Une exploitation bio des Bouches-du-Rhône saccagée avec du glyphosate

Le 8 juillet, l’exploitation bio de Tristan et Oriane Arlaud située à Puy-Sainte-Réparade a été saccagée. « Au moins quatre personnes ont lacéré et cisaillé nos serres. Deux tiers de la production sont impactés. Nous avons 6 000 euros de dégâts sur les serres », déplore Tristan. 2 000 m² de serres où poussaient tomates, aubergines, courgettes et poivrons ont été détruits.
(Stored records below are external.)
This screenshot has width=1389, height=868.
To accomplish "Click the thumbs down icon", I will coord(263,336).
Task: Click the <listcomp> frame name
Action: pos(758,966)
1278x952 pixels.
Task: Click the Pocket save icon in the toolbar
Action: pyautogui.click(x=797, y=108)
Quatre jours après le crime, une grande partie des plantes meurent. C’est alors que les producteurs réalisent que des produits chimiques ont été aspergés dans les serres. « Les plantes ont résisté quatre jours. Mais durant ce laps de temps, j'ai travaillé parfois avec un de mes employés dans les serres. Le premier jour, j'ai fait six heures consécutives dedans. Le produit est inodore et incolore donc je ne pouvais pas m'en rendre compte », précise Tristan. « Au bout de deux jours, j'avais moins d'énergie, des nausées, des vomissements. Pendant une semaine, mon cerveau n'arrivait pas à retenir ce qu'on me disait. J'ai été clairement intoxiqué ». Sa santé se détériore alors et son état le contraindra à 8 jours d'Incapacité totale de travail.

Après des tests, il a été révélé que du glyphosate avait été aspergé dans six de leurs neuf serres. « C'est 15 fois la dose autorisée pour un agriculteur normal. Nous n'en utilisons pas comme nous sommes en bio mais seuls les agriculteurs utilisent ce produit dévastateur ». Le travail de quinze ans a été dévasté.

« Nous ressentons un peu d'abattement. Il faut que ce genre de crime s'arrête. Mais nous allons continuer tranquillement notre activité », commente Oriane Arlaud. En effet, cela fait quatre ans que les deux maraîchers subissent les attaques d’autres agriculteurs. « Ils subissent la jalousie d'agriculteurs voisins. Mais là, ça va plus loin. Il a été intentionnellement intoxiqué. On va mettre un terme à la gentillesse de ces gens-là », a déclaré Maître Motemps, leur avocat. « S'il n'y a pas d'enquête de police dans les trois mois, nous saisirons le procureur de la République directement. Nous y associerons toutes les plaintes précédentes qui n'ont pas été prises au sérieux ».

Une cagnotte en ligne a été mise en place afin de soutenir les jeunes producteurs.